Reproduce everything in the project page below from "Abstract of the" down to "and quantum systems.", word for word.

--- PAGE EXTRACT Enclosed Below ---

Large-time Dynamics of Classical and Quantum Systems
ANR
project in the category PRC-2024
Teams and members
Publications
Conferences
Position
Abstract
Teams
and
members
The project involves three teams and forteen
researchers:
CY Team : Tristan Benoist,
Laurent
Bruneau, Noé Cuneo, Stephan De
Bièvre, Armen
Shirikyan (coordinator of the project)
Grenoble Team: Joachim Asch, Alain Joye
(coordinator of Grenoble's
team), Annalisa Panati, Claude-Alain
Pillet, Clément Tauber
Montreal
Team: Dmitry Jakobson,
Vojkan
Jakšić, (coordinator of Montreal's team), Niky Kamran,
Michał
Wrochna
Publications
- T. Benoist, L.
Bruneau, V. Jaksic, A. Panati, C.-A. Pillet,
Entropic
Fluctuation Theorems for the Spin-Fermion
Model, preprint (2024).
- L.
Bruneau, V. Jaksic, A. Panati,
C.-A. Pillet, What
is the absolutely continuous spectrum?,
preprint (2024).
- T. H.
Nguyen, A. Shirikyan, Viscosity
estimation for 2D pipe flows I.
Construction, consistency,
asymptotic normality,
Bernoulli (2024), accepted for
publication.
Conferences
- Large-time
Dynamics of Classical and Quantum Systems,
three-day workshop held at the Institut
de Mathématiques de Toulouse
- Quantissima
sur Oise, three-week thematic
programme at CY
Institute of Advanced Studies
Position
A two-year postdoc position
will be announced in 2025.
Abstract of the project
The long-time asymptotics of
thermodynamically large systems is an important problem in
non-equilibrium statistical mechanics. The thermal equilibrium
states and their behaviour under local perturbations are well
understood for both classical and quantum systems.

--- End of Enclosed PAGE EXTRACT ---
--- PROVIDED DATA Enclosed Below ---

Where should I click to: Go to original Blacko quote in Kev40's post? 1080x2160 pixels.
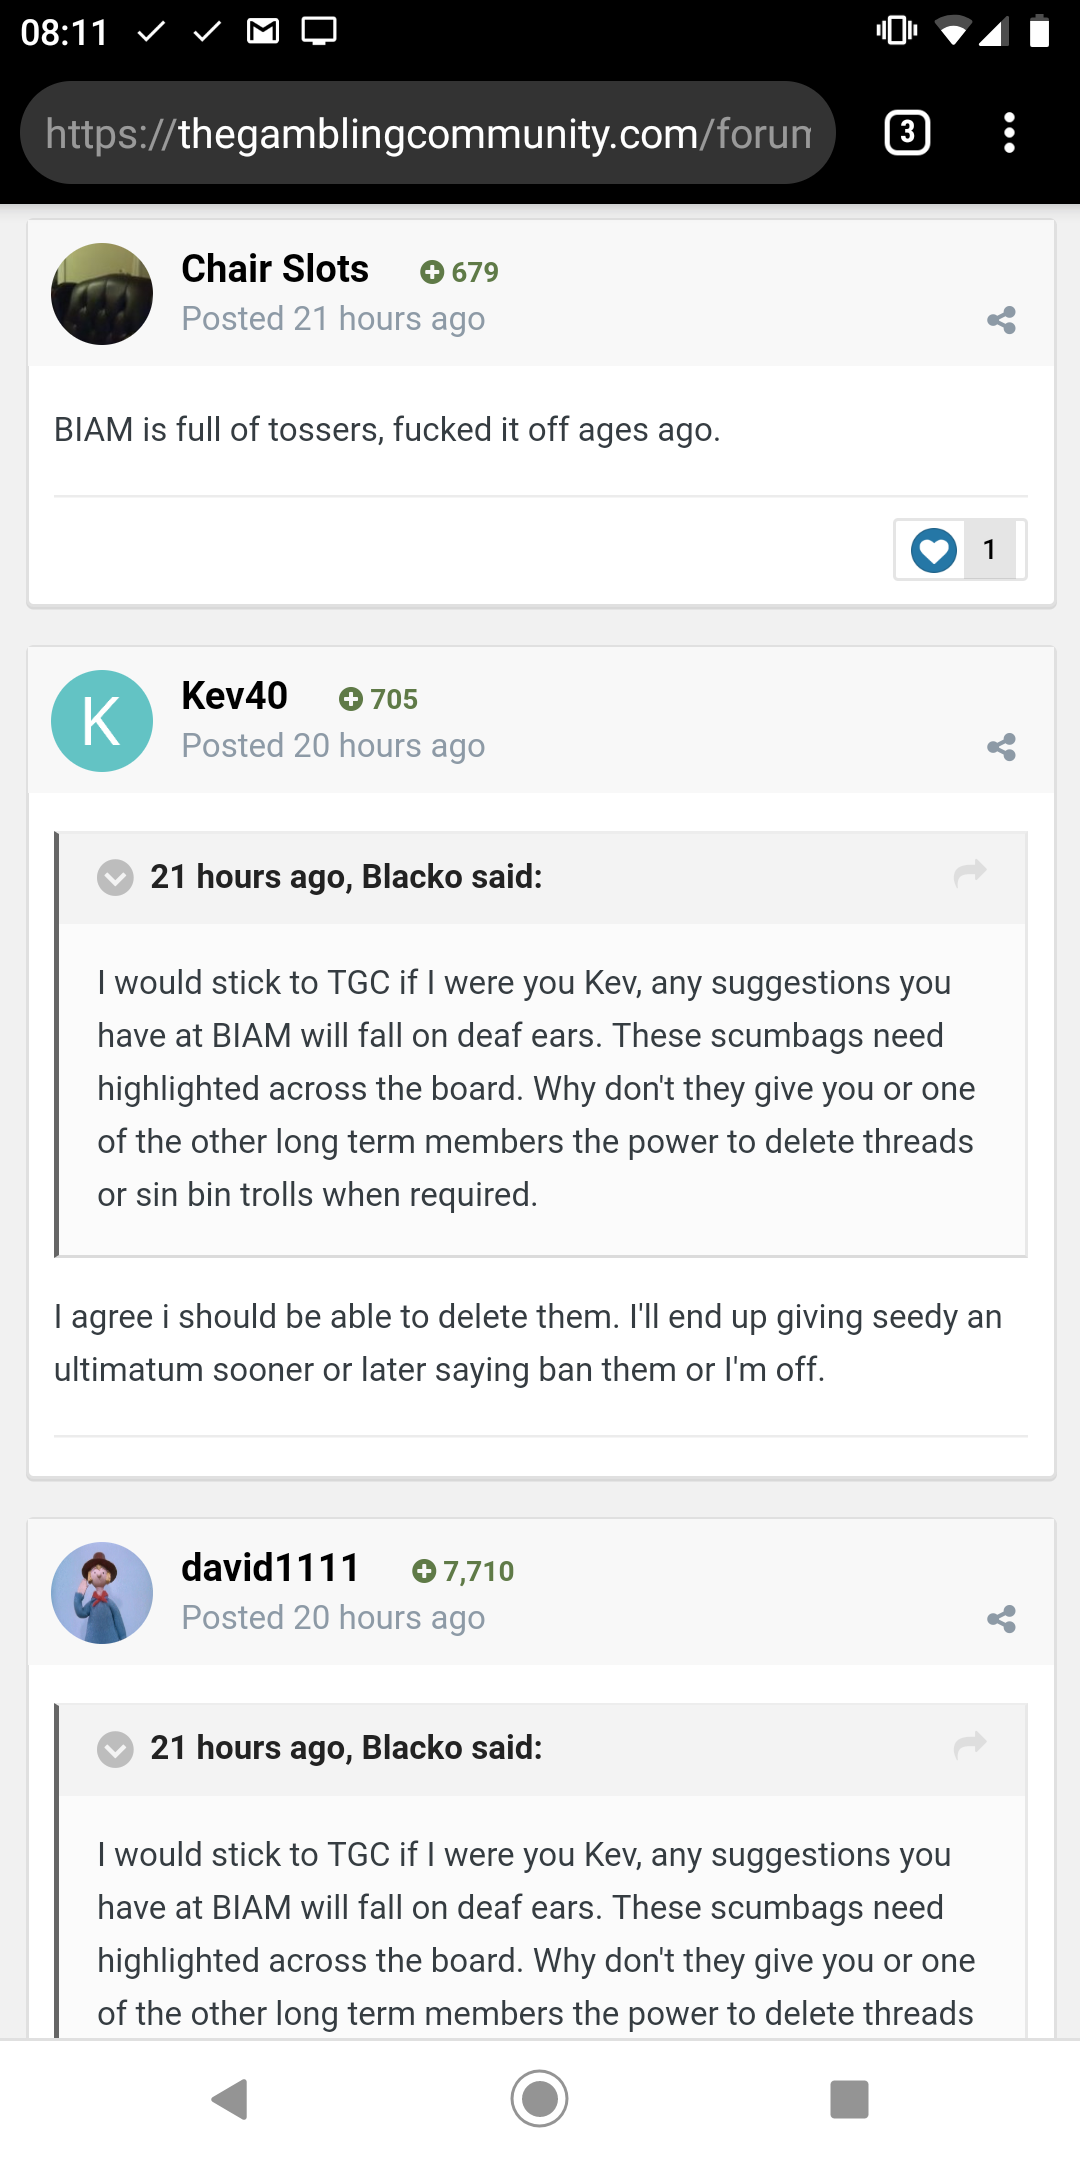coord(970,874)
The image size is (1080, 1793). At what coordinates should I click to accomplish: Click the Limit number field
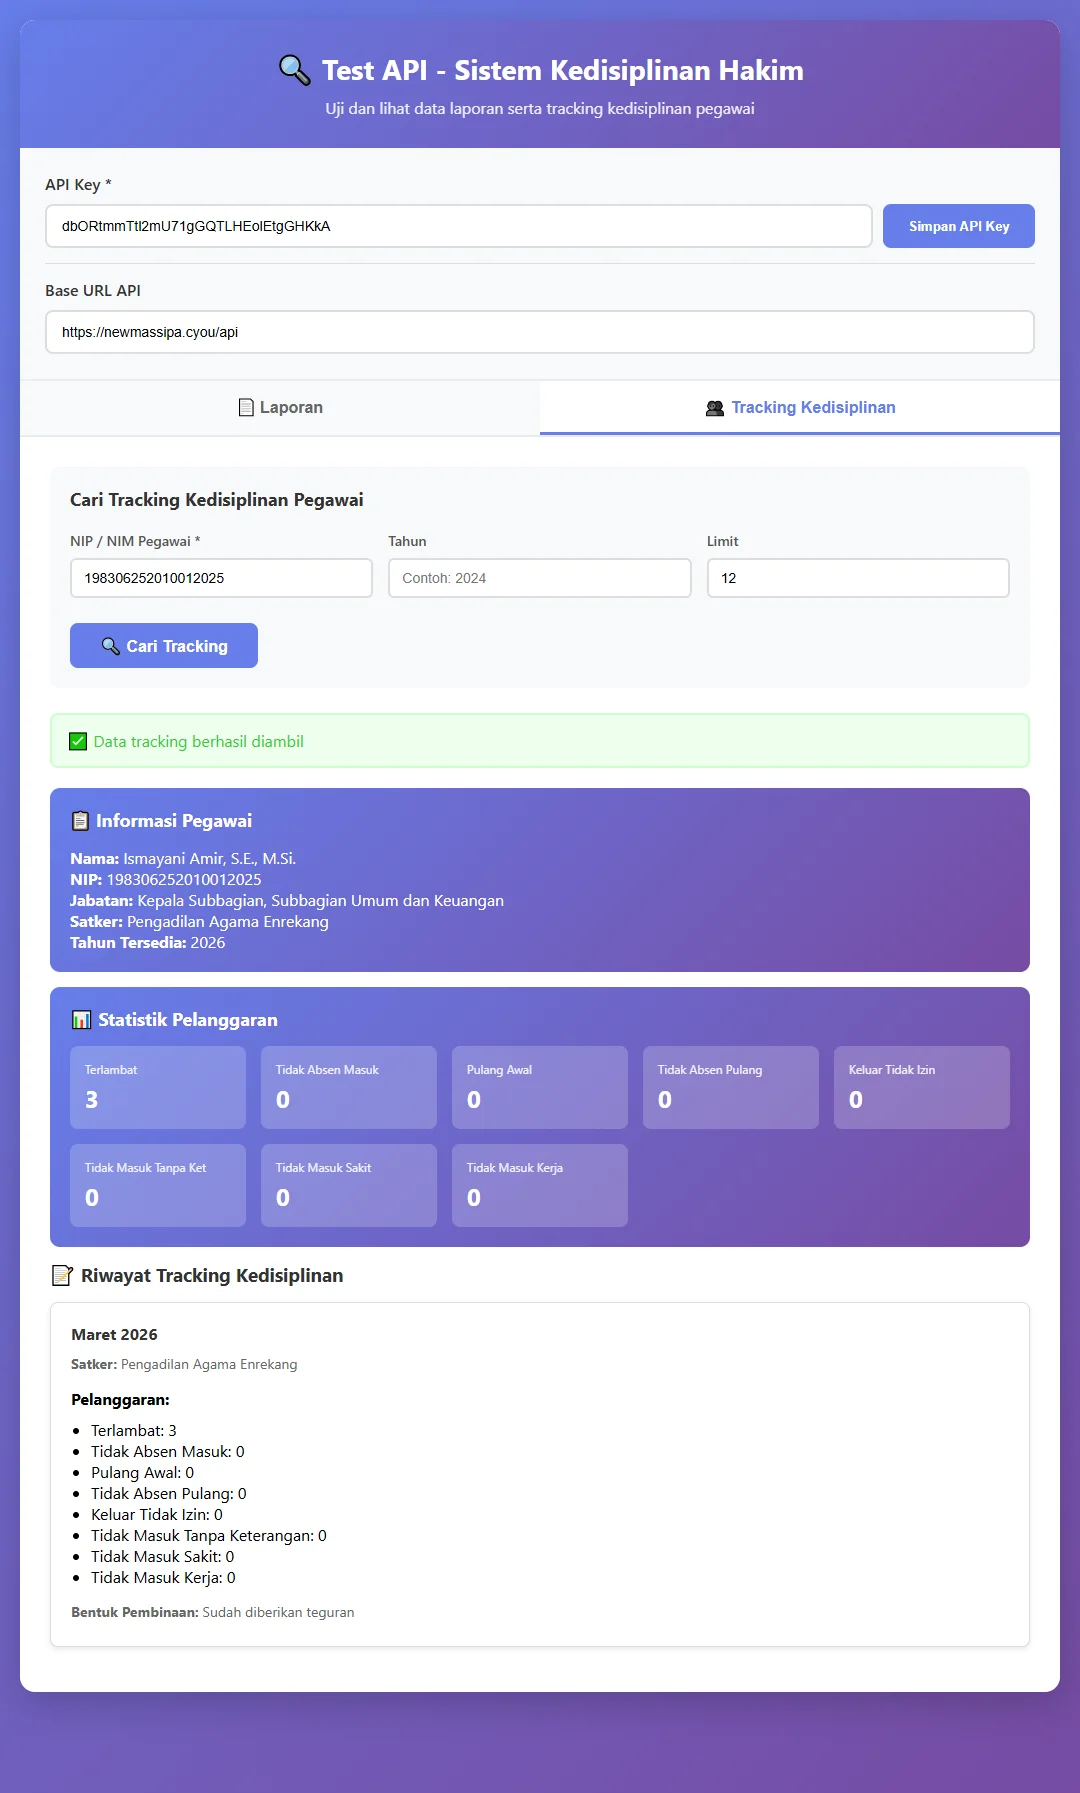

--- End of Enclosed PROVIDED DATA ---

■ **YOUR SOLUTION**:
Abstract of the project
The long-time asymptotics of
thermodynamically large systems is an important problem in
non-equilibrium statistical mechanics. The thermal equilibrium
states and their behaviour under local perturbations are well
understood for both classical and quantum systems.